Il Brill - «Nel giro di due anni ero in squadra». All'epoca il Brill di Alberto Pedrazzini, Claudio Velluti, Mario Vascellari era in serie B. Formigli gli disse: il prossimo anno giochi con i grandi . Detto, fatto. «Ricordo il primo giorno, avevo un certo orgoglio ma nulla di particolare». A 15 anni l'esordio in serie A. «Mi allenavo con la prima squadra da mesi». Da allora è stato una pedina fondamentale del grande Brill. «Per tutto il ciclo». Dieci anni da favola. «Il palazzetto era sempre stracolmo, la partecipazione della città era straordinaria». All'epoca si sognava con i rossoblù di Gigi Riva e il quintetto di Sutter, Ferello, Puidokas, Melillo, Serra. «Eravamo lì due ore prima della partita per trovare parcheggio: il Cagliari giocava alle due e mezzo e tutti andavano prima al Sant'Elia e poi da noi, non c'era un posto».

Umiltà - L'organizzazione della giornata era semplice: la mattina a scuola, ai Geometri, e dalle 5 alle 9 di sera in campo. Tutti i giorni. Senza capire a fondo il proprio talento. «Mai. È stata la mia più grossa pecca, io giocavo perché mi piaceva». Anche da professionista. «Tanto è vero che ho continuato con i miei vecchi compagni di scuola. Li cercavo, volevo sentirmi uguale a loro». E dire che il basket era quasi un lavoro. «A 17 anni prendevo cinque volte lo stipendio di mio padre che era un operaio elettricista e si alzava tutte le mattine alle 5. Mi vergognavo».

La scoperta - I genitori seguivano le sue gesta sportive con distacco: «Mio padre è venuto due volte, mia madre mai. Mi chiedevano: avete vinto? Bravi . Ma quando il padre è morto in un cassetto Tore Serra ha trovato tutti i ritagli de l'Unione Sarda e de l'Informatore del lunedì che parlavano di lui. «Se fai sport e ti diverti e ci guadagni pure devi avere molta umiltà. Non bisogna esaltare gli sportivi ma i medici, i ricercatori, gli studiosi». Grazie al basket ha viaggiato in mezzo mondo: «Il primo volo a quindici anni, un Fokker Itavia a elica da Cagliari a Napoli». Un'avventura. «Sono stato in Libia, negli Stati Uniti, in Bulgaria, in Francia». Meeting, Europei, Mondiali militari: podio e medaglie. «A 16 anni sono stato convocato con la Nazionale juniores». Era partito da solo, Cagliari-Civitavecchia in nave e poi in treno fino a Cortina d'Ampezzo. «Sedici ore seduto sulla borsa nei corridoi». Però, che bello. «Da poco ne ho parlato con Dino Meneghin, gli ho detto che avrei raggiunto il raduno della Nazionale a nuoto. Lui, il più grande di tutti, ha ribadito: anche io sarei andato a piedi . Perché vestire la maglia azzurra, salire sul podio, sentire l'inno è un'emozione indescrivibile».

A casa intanto facevano sempre finta di nulla: «Quando ho finito l'Isef sono partito per la leva. Aeronautica. Sono andato nella caserma e dopo pochi giorni ero già a casa perché dovevo partire con la Nazionale militare per la Libia. Mia madre non si aspettava di vedermi e mi ha chiesto: sei scappato? ».
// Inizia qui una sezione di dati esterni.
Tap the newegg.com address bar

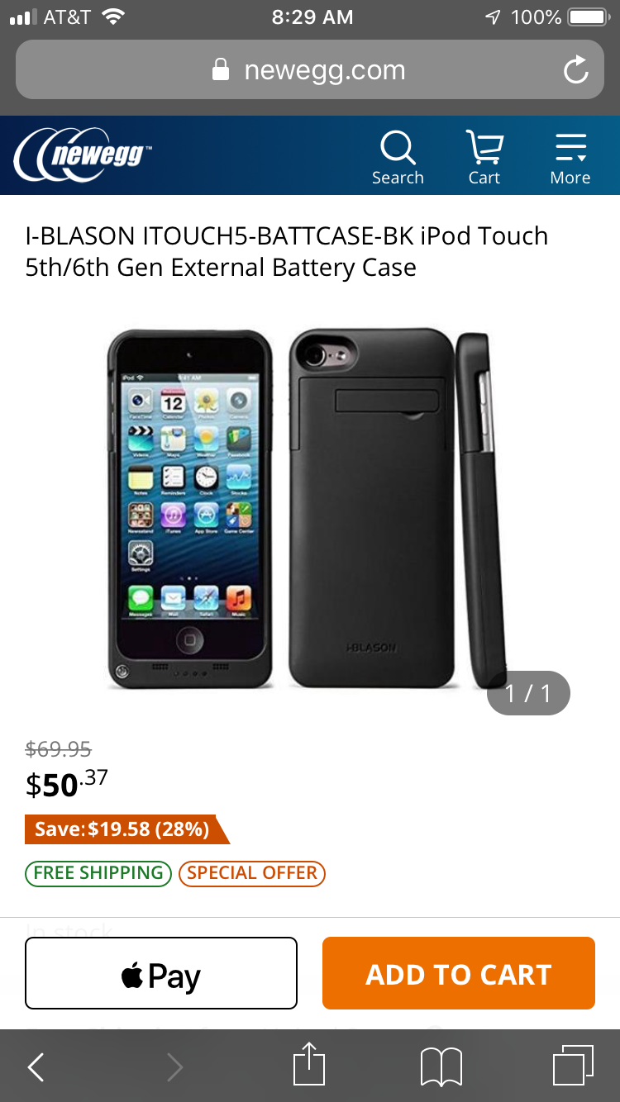pyautogui.click(x=310, y=70)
La passione - Neanche la immagina la sua vita senza il basket. «Ho giocato fino a 46 anni, in tutte le categorie del campionato italiano: dopo il Brill sono stato a Pordenone in serie A e B, a Latina in B, alla Dinamo in B, di nuovo a Pordenone e poi all'Esperia». Era il 1985, a Cagliari il basket tirava di nuovo. «Palazzetto strapieno». Tore Serra giocava con Pippo Lai, Stefano Pillosu, Massimo Turella, Marco Dotta, Mauro Fortunato.
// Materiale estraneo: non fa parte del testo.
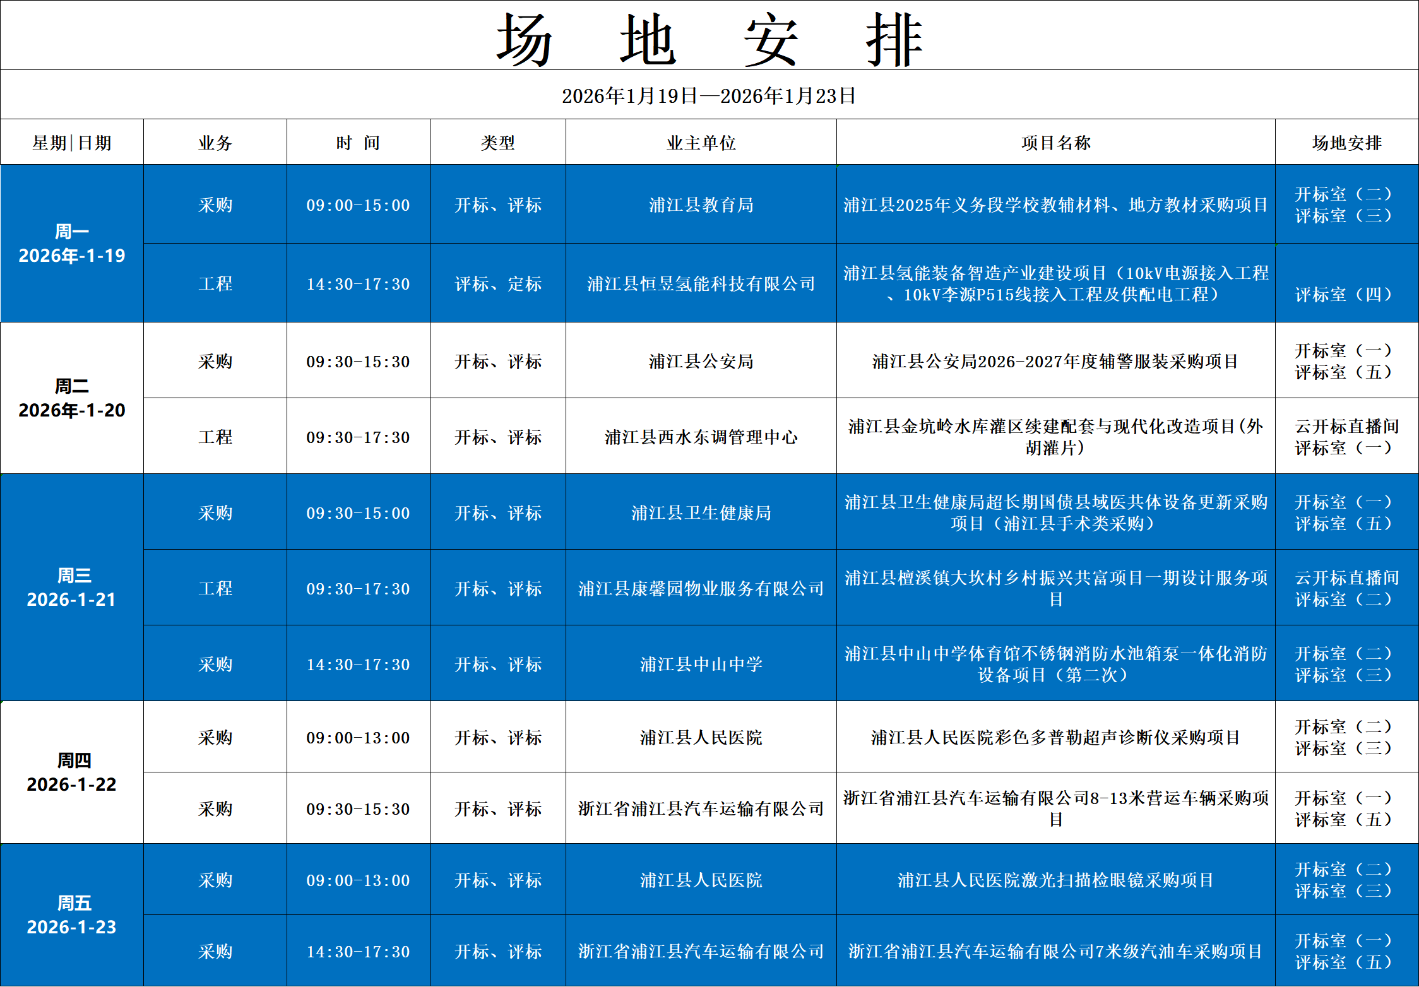
Task: Select the 浦江县恒昱氢能科技有限公司 cell
Action: coord(701,284)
Ora che insegna Scienze motorie ed è vicepreside alle Elementari di Su Planu è successo anche a lui di trovare un talento a scuola: Angela Dettori, classe 1996. Soddisfazione grande.
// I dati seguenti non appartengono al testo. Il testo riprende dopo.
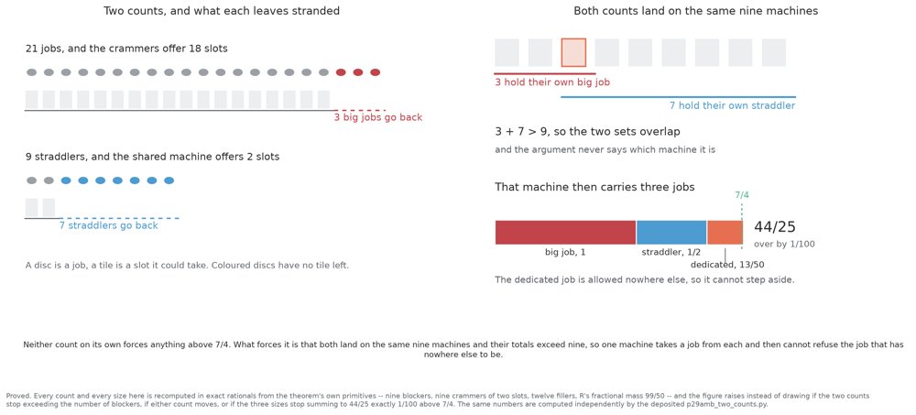Click the orange dedicated job bar segment
The image size is (916, 415).
[x=725, y=232]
Segue pure la sua società di basket. «Da 31 anni: alle due finisco il lavoro a scuola e vado subito al campo dove resto fino alle dieci». In più è vice presidente della Federazione. «Non sono mai uscito dal basket». Un mondo che gli ha insegnato «rispetto, educazione, lealtà: i nostri istruttori devono propagandare questi valori». Che ha voluto testimoniare perfino davanti al Papa. «Ho incontrato Wojtyla nel periodo in cui giocavo a Pordenone, sapevo che era appassionato di sci ma gli ho voluto portare un pallone da basket». What else?